§ Exercise instructions:
Please copy every one of the records below word for word.

§ Records from a collection:
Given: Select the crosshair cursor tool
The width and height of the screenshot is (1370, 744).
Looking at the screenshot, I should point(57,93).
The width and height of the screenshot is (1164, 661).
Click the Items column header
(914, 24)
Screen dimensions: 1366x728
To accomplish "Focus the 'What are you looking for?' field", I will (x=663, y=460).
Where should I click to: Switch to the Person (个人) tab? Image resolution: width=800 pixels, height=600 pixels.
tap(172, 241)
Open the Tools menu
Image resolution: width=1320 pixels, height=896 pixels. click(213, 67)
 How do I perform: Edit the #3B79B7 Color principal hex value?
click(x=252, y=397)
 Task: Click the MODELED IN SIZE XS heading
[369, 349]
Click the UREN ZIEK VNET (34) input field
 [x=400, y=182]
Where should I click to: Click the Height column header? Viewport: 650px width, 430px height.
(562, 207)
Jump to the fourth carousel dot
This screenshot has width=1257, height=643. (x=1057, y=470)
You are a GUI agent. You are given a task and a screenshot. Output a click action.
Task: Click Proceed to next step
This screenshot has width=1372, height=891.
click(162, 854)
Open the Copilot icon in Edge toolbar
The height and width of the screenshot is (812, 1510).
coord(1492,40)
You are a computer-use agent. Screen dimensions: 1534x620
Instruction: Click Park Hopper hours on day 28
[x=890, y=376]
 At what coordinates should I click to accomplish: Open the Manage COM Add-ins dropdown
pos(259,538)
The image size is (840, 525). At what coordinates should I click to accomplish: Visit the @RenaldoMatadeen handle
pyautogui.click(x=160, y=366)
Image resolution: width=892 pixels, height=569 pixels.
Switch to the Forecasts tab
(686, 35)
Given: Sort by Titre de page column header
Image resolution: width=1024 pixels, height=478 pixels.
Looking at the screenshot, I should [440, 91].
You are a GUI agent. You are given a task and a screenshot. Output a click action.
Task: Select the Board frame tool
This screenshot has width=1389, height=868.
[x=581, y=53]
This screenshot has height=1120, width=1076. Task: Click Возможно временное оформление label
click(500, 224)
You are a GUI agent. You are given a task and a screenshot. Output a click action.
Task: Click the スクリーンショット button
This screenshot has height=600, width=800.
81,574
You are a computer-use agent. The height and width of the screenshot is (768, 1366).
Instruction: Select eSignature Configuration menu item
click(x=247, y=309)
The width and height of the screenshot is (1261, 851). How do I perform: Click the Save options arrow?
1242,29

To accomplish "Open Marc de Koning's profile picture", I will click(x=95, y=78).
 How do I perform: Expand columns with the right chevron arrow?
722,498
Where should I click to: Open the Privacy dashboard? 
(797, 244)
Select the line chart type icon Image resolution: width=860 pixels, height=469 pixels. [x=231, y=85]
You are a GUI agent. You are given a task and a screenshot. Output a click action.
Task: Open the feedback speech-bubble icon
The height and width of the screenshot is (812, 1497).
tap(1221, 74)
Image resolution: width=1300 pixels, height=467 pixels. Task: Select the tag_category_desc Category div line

§ Task output:
Given: Select the crosshair cursor tool
The width and height of the screenshot is (1370, 744).
Looking at the screenshot, I should point(57,93).
The width and height of the screenshot is (1164, 661).
Click the Items column header
(914, 24)
Screen dimensions: 1366x728
To accomplish "Focus the 'What are you looking for?' field", I will (x=663, y=460).
Where should I click to: Switch to the Person (个人) tab? Image resolution: width=800 pixels, height=600 pixels.
tap(172, 241)
Open the Tools menu
Image resolution: width=1320 pixels, height=896 pixels. click(213, 67)
 How do I perform: Edit the #3B79B7 Color principal hex value?
click(x=252, y=397)
 Task: Click the MODELED IN SIZE XS heading
[369, 349]
Click the UREN ZIEK VNET (34) input field
 [x=400, y=182]
Where should I click to: Click the Height column header? Viewport: 650px width, 430px height.
(562, 207)
Jump to the fourth carousel dot
This screenshot has width=1257, height=643. (x=1057, y=470)
You are a GUI agent. You are given a task and a screenshot. Output a click action.
Task: Click Proceed to next step
This screenshot has width=1372, height=891.
click(162, 854)
Open the Copilot icon in Edge toolbar
The height and width of the screenshot is (812, 1510).
coord(1492,40)
You are a computer-use agent. Screen dimensions: 1534x620
Instruction: Click Park Hopper hours on day 28
[x=890, y=376]
 At what coordinates should I click to accomplish: Open the Manage COM Add-ins dropdown
pos(259,538)
The image size is (840, 525). At what coordinates should I click to accomplish: Visit the @RenaldoMatadeen handle
pyautogui.click(x=160, y=366)
Image resolution: width=892 pixels, height=569 pixels.
Switch to the Forecasts tab
(686, 35)
Given: Sort by Titre de page column header
Image resolution: width=1024 pixels, height=478 pixels.
Looking at the screenshot, I should [440, 91].
You are a GUI agent. You are given a task and a screenshot. Output a click action.
Task: Select the Board frame tool
This screenshot has width=1389, height=868.
[x=581, y=53]
This screenshot has height=1120, width=1076. Task: Click Возможно временное оформление label
click(500, 224)
You are a GUI agent. You are given a task and a screenshot. Output a click action.
Task: Click the スクリーンショット button
This screenshot has height=600, width=800.
81,574
You are a computer-use agent. The height and width of the screenshot is (768, 1366).
Instruction: Select eSignature Configuration menu item
click(x=247, y=309)
The width and height of the screenshot is (1261, 851). How do I perform: Click the Save options arrow?
1242,29

To accomplish "Open Marc de Koning's profile picture", I will click(x=95, y=78).
 How do I perform: Expand columns with the right chevron arrow?
722,498
Where should I click to: Open the Privacy dashboard? 
(797, 244)
Select the line chart type icon Image resolution: width=860 pixels, height=469 pixels. [x=231, y=85]
You are a GUI agent. You are given a task and a screenshot. Output a click action.
Task: Open the feedback speech-bubble icon
The height and width of the screenshot is (812, 1497).
tap(1221, 74)
Image resolution: width=1300 pixels, height=467 pixels. Task: Select the tag_category_desc Category div line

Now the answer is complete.